Excerpted passage:
════
S.B.A. representatives did not answer repeated questions about the rules the agency created for sole proprietors. But lenders and accountants — who have spent months poring over the program’s complicated and frequently revised rules — noted that the relief effort was focused on minimizing job losses, not preserving struggling businesses.
“What’s payroll for a solo entrepreneur?,” said Sean Mullaney, a financial planner in California who worked with several clients on their loans. “This was created in almost in a fog of war, and there’s lots of scattershot things in it.”
Unprofitable and Out of Luck
Sole proprietorships are the most common business structure in America, accounting for around 26 million businesses, according to the latest I.R.S. data. Many are sidelines — workers who pick up an occasional freelance project or collect royalties report it on their taxes as business income — but millions of people rely on their business income as their primary source of support.
Yet, because of the S.B.A. edict that sole proprietors had to be profitable to get a P.P.P. loan, many didn’t qualify. Nicole Davis, an accountant in Georgia who specializes in small businesses, estimates that about 60 of her sole-proprietor clients were locked out of the relief program because their companies are not profitable.
“They were surprised; they thought they were eligible, and it was hard to explain why they didn’t qualify,” Ms. Davis said.
Some sole proprietors who got little or no aid from the Paycheck Protection Program were helped by other government relief programs. Many qualified for expanded unemployment benefits under the $2 trillion CARES Act, which are not typically available to those who are self employed. And millions of business owners got loans from a second S.B.A. program, the Economic Injury Disaster Loan system, which offers low-interest loans. But those, unlike P.P.P. loans, must be repaid.
Lenders Didn’t Win
The rule barring unprofitable sole proprietorships is a significant obstacle for lenders that work in vulnerable communities.
“It’s barbers, stylists, drivers, janitorial — really small mom-and-pop businesses. If they had a negative number on their Schedule C, they just weren’t eligible for anything,” said José Martinez, the president of Prestamos CDFI, referring to the tax form sole proprietors use to report their earnings.
The tiny loans were also unprofitable for lenders. The smallest loan made by Prestamos, a division of the nonprofit social service group Chicanos Por La Causa, was for $74. For that, it was earned a $3.70 fee. (Last month’s stimulus bill increased fees for lenders on loans under $50,000; they will now be paid half of the loan’s value, to a maximum of $2,500).
Some big banks chose not to work with businesses that qualified for so little. JPMorgan Chase, the program’s largest lender, set a $1,000 minimum on its loans, a spokeswoman said. (A few smaller ones were done as exceptions, she acknowledged.) Two other national lenders, Bank of America and Wells Fargo, did not set minimums; each made scores of loans to sole proprietors for sums as low as $1.
“Our P.P.P. loan review processes and payroll verification were conducted in accordance with S.B.A. guidelines, which did not mandate a minimum loan size,” said Manuel Venegas, a Wells Fargo spokesman.
Bill Halldin, a spokesman for Bank of America, said that loan amounts were determined “by S.B.A. requirements and the documents submitted by businesses.”
Ms. Ackerman, the college consultant, kept her $13 loan, and plans to file the paperwork to have it forgiven. Others rejected such scant aid.
“I was so flabbergasted, I sent it right back,” said Jeff Ostashen, a self-employed trucker in Lakeland, Fla., who got a $17 loan from Wells Fargo. “It felt like a slap in the face.”
Still, Mr. Ostashen — whose sales have been slow since the pandemic began — plans to apply for a second loan. “I’m going to try again and see what happens, and hope and pray for the best,” he said.
════
Data excerpt:
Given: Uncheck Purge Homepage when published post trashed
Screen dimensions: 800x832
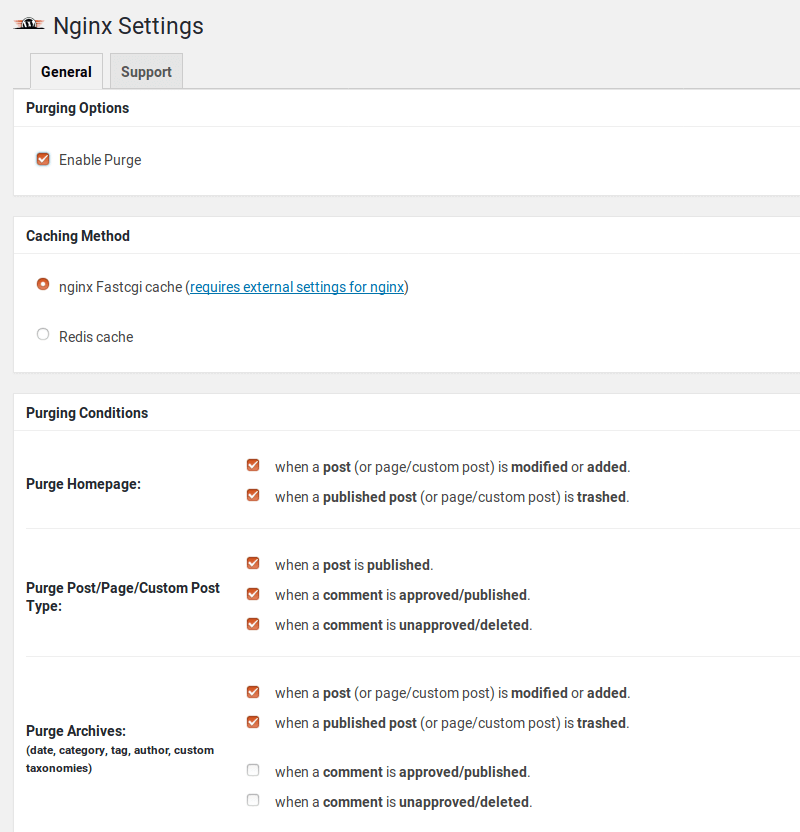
════
Work to be completed: Return the part of the article on P.P.P. loans for sole proprietors that begins at the words "Some big banks" and stops after "as low as $1.", copied word for word.

Task response:
Some big banks chose not to work with businesses that qualified for so little. JPMorgan Chase, the program’s largest lender, set a $1,000 minimum on its loans, a spokeswoman said. (A few smaller ones were done as exceptions, she acknowledged.) Two other national lenders, Bank of America and Wells Fargo, did not set minimums; each made scores of loans to sole proprietors for sums as low as $1.